**WHAT TO DO**
Please count the lines in these records that contain "Любовь" and give only that count.

◇ ◇ ◇ ◇ ◇

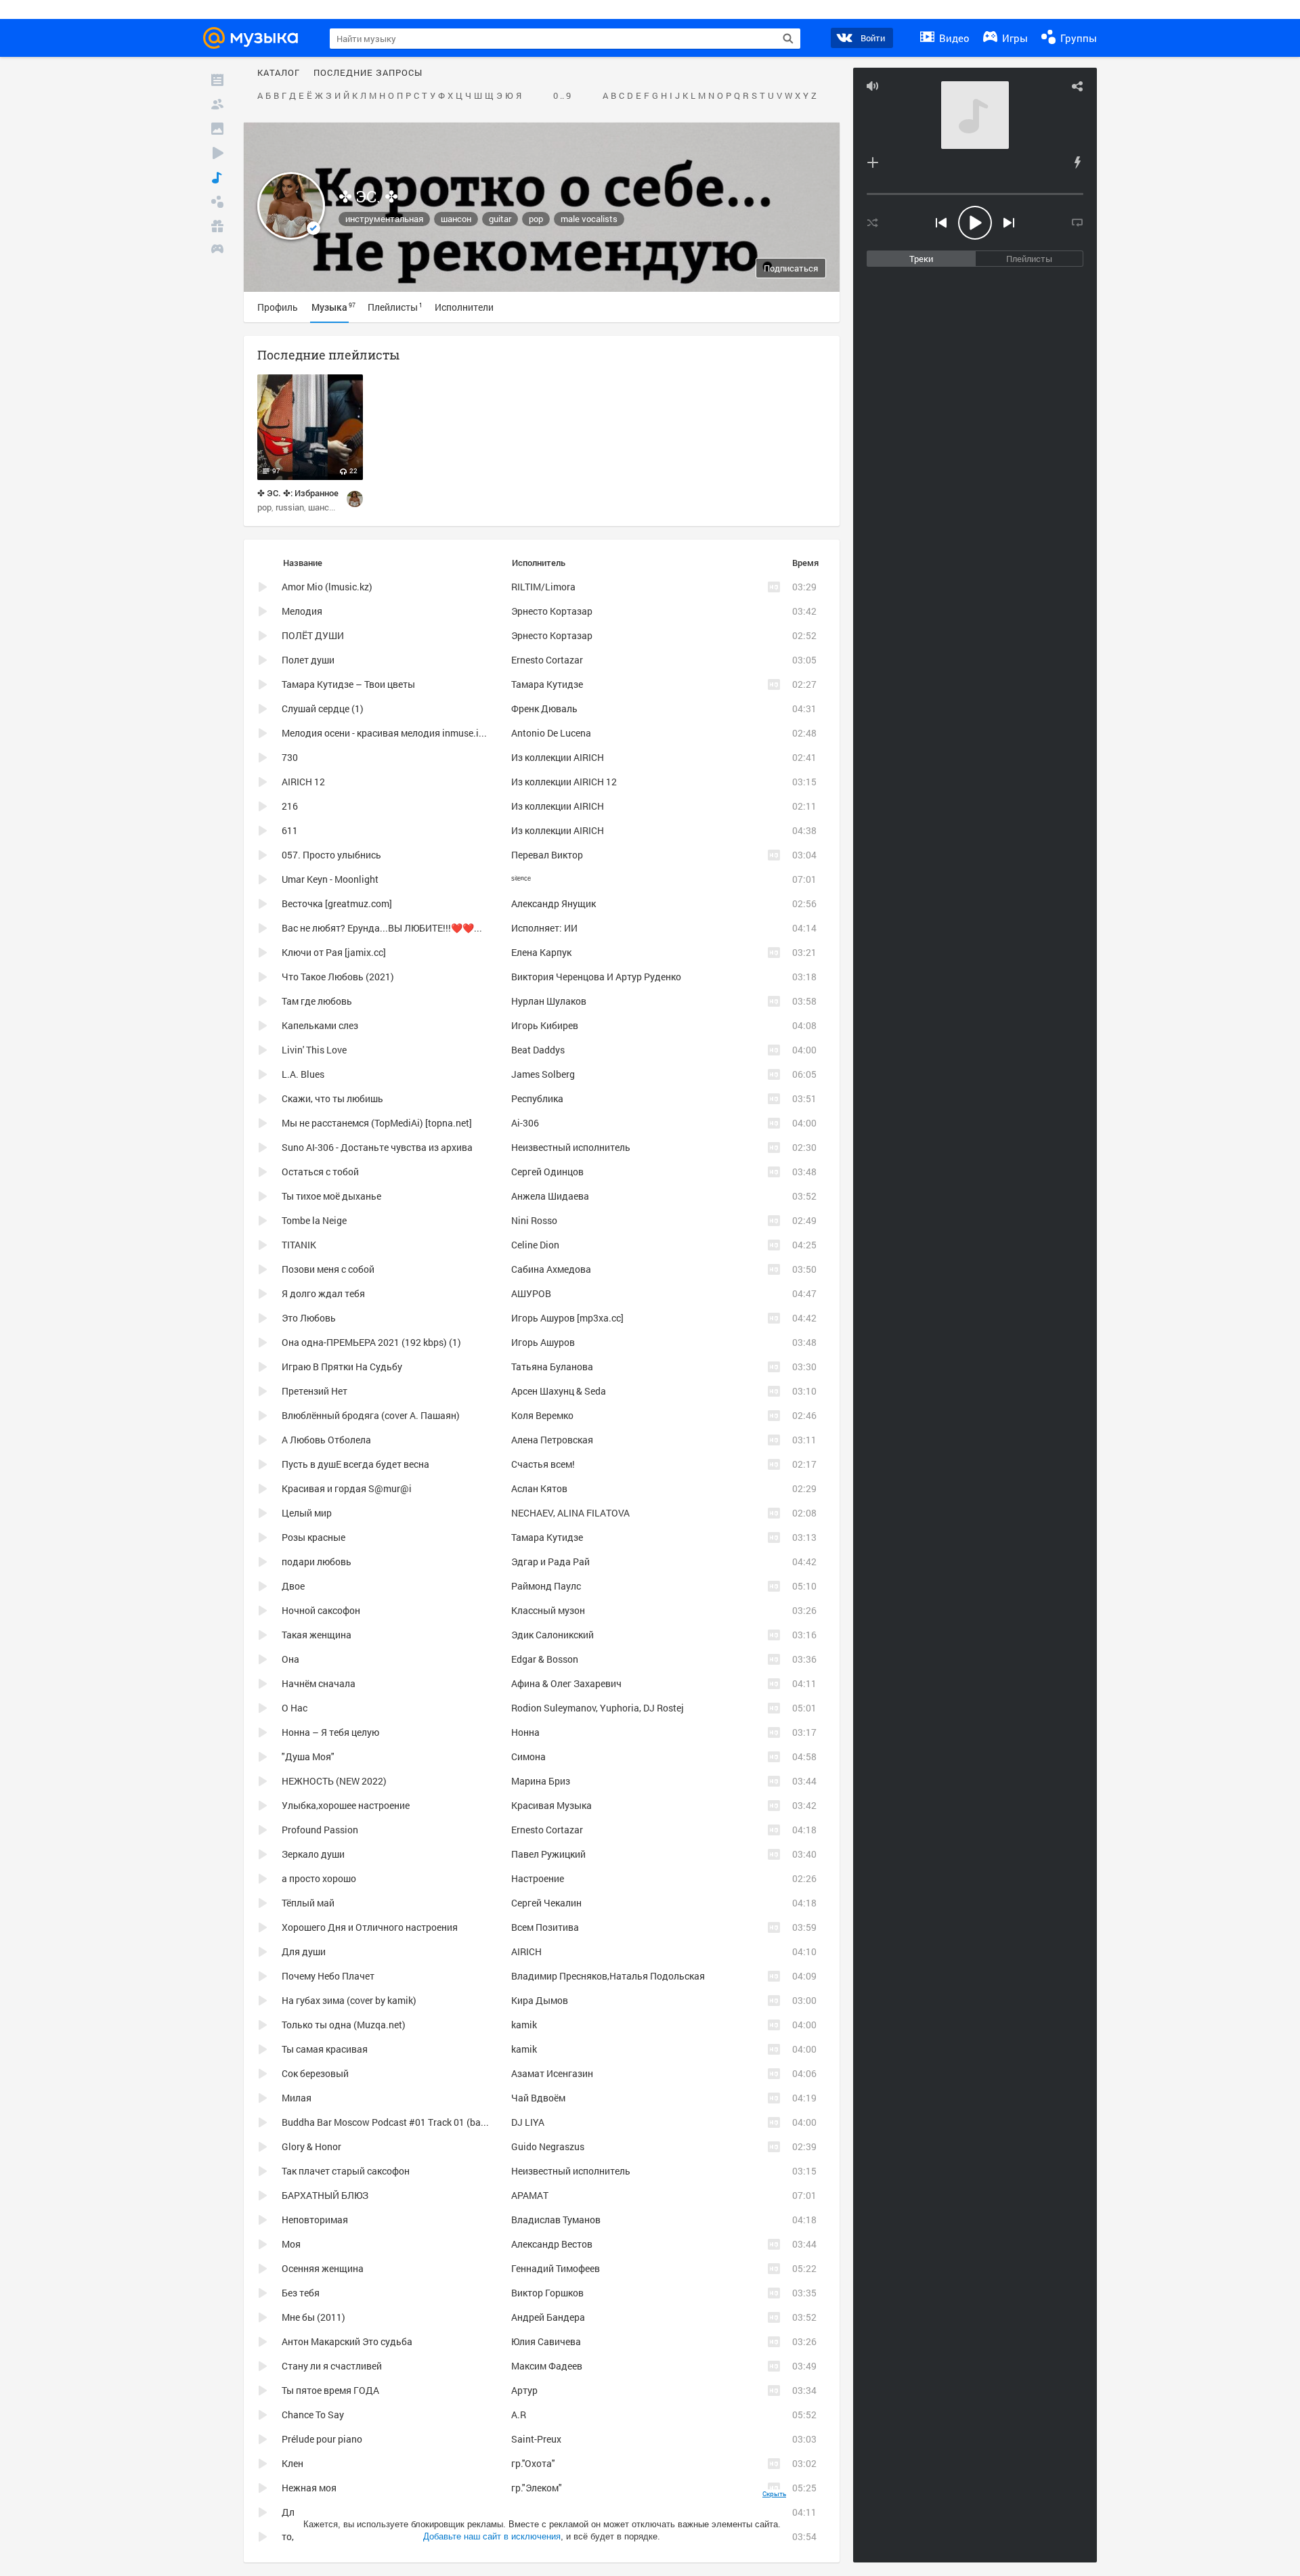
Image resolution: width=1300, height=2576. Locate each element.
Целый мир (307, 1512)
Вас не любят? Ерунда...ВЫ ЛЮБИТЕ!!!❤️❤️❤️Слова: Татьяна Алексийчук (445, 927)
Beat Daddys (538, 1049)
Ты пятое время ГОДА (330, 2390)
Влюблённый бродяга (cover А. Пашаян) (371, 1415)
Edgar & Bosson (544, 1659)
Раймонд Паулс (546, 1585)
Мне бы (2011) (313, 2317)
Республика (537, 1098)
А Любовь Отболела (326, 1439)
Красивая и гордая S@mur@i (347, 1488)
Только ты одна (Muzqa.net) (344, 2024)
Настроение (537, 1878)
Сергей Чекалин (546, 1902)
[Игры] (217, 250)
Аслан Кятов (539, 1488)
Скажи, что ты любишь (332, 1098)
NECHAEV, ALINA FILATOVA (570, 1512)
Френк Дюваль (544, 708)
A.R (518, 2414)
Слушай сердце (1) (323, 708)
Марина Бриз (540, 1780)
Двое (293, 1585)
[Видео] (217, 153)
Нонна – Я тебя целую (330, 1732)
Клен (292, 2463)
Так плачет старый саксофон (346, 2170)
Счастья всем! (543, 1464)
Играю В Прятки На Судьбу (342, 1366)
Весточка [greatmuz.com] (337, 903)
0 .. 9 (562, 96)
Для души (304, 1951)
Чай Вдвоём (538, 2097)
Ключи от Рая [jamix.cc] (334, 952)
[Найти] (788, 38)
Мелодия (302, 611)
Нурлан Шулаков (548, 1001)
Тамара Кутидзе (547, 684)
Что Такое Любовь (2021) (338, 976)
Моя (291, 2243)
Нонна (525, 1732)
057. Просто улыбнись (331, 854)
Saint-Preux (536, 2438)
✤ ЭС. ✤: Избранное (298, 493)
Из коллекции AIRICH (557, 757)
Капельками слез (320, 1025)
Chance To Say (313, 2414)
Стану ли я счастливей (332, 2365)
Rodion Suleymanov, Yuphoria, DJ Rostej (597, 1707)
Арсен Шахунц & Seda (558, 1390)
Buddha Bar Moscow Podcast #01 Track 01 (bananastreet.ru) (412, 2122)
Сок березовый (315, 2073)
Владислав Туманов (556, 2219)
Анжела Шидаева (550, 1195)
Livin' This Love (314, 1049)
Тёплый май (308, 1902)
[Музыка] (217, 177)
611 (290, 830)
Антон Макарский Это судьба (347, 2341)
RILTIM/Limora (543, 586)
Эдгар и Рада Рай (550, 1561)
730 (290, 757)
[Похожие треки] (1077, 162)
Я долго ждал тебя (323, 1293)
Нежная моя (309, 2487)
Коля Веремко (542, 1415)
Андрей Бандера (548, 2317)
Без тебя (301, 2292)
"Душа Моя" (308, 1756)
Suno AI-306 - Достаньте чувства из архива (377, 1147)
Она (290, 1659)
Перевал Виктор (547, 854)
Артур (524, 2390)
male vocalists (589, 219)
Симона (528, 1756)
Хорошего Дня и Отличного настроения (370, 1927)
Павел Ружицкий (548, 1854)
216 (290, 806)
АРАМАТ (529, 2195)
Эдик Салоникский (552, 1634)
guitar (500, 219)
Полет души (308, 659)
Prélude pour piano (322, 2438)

◇ ◇ ◇ ◇ ◇

**TASK RESULT**
2